Baldes said in a recent interview that the federal government encouraged the wanton slaughter of the buffalo after the cavalry’s defeat in 1876 at the Battle of Little Bighorn. Collin O’Mara, president of the Wildlife Federation, addressed the crowd at Thursdays’ release. He said an estimated 60 million buffalo roamed the West in the early 1800s only to drop to fewer than 100 at the turn of the last century.

Jason Baldes, coordinator of the buffalo restoration effort for the Eastern Shoshone Tribe, addresses a crowd south of Pilot Butte, Wyo., on the Wind River Indian Reservation Thursday, Nov. 3, 2016. Photo: AP/ Ben Neary

“Partially it was for food, partially it was for meat but mainly it was for control of the land, to force tribes like the Shoshone to abandon their large ranges and be pushed onto reservations,” O’Mara said. “It is an injustice that for far too long has gone insufficiently acknowledged. I think what’s exciting today is that there’s a rebirth, a beginning.”

Matt Hogan, assistant regional director of the Fish and Wildlife Service, said there have been times through the years when the federal government has stood on the wrong side of the buffalo issue. “And it’s truly humbling but oh so proud to now stand on the right side of this issue and help restore bison to this landscape,” he said.

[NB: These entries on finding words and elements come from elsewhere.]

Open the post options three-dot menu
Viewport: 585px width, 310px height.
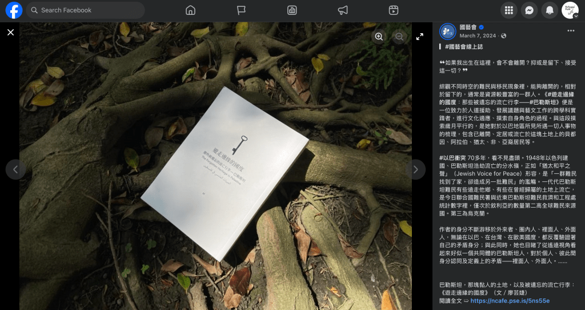click(x=571, y=31)
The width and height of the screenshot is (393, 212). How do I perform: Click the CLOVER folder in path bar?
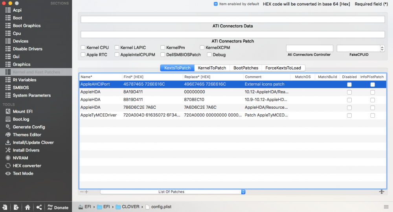[127, 207]
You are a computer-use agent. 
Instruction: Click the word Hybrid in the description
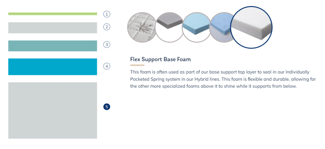point(199,79)
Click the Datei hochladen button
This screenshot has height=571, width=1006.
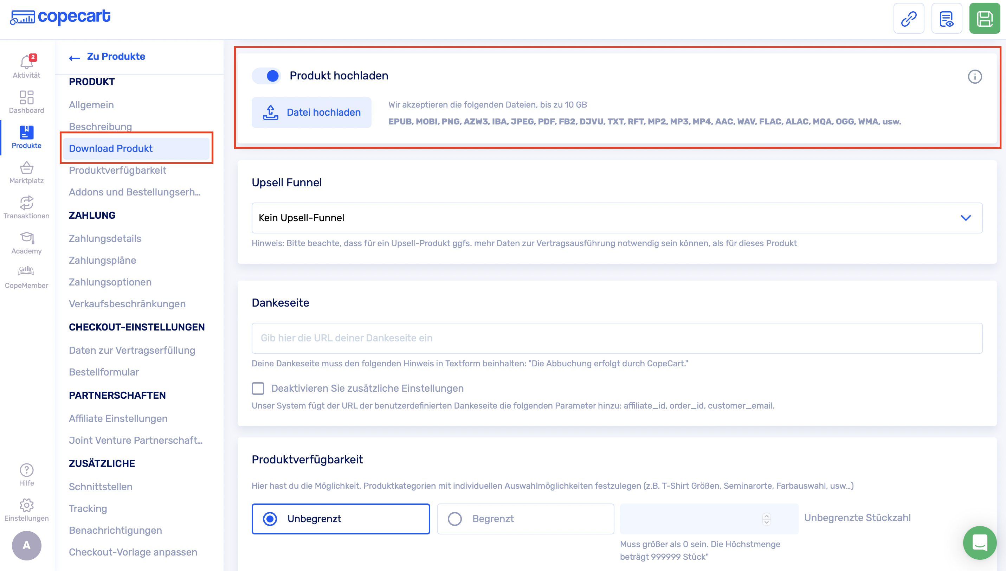311,113
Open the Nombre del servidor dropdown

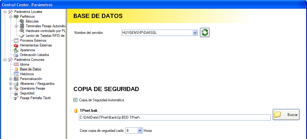195,33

The Eastern Shoshone share the Wind River Indian Reservation with the Northern Arapaho Tribe. The two have separate governments, but own the reservation lands jointly.

Ronald Oldman, a member of the Northern Arapaho Tribal Council, said his tribe had considered restoring buffalo to reservation lands a few years ago but decided against it.

“I’m happy for the Shoshones to get their bison back here,” Oldman said in an interview this week. Asked whether his tribe plans to pursue the release of buffalo, he said, “It’s up to the people.”

Baldes said he hopes to see the buffalo released on Thursday ultimately lead to a herd of at least 1,000 animals. He said establishing such a herd on the reservation will allow children there to experience how their ancestors traditionally used the animals and share in understanding their spiritual importance.

“If we as human beings — human beings meaning Shoshone or Arapaho or non-native or the cattle industry — if we as human beings can get over our differences and see the importance of managing these creatures on a large landscape, then we can do it,” Baldes said.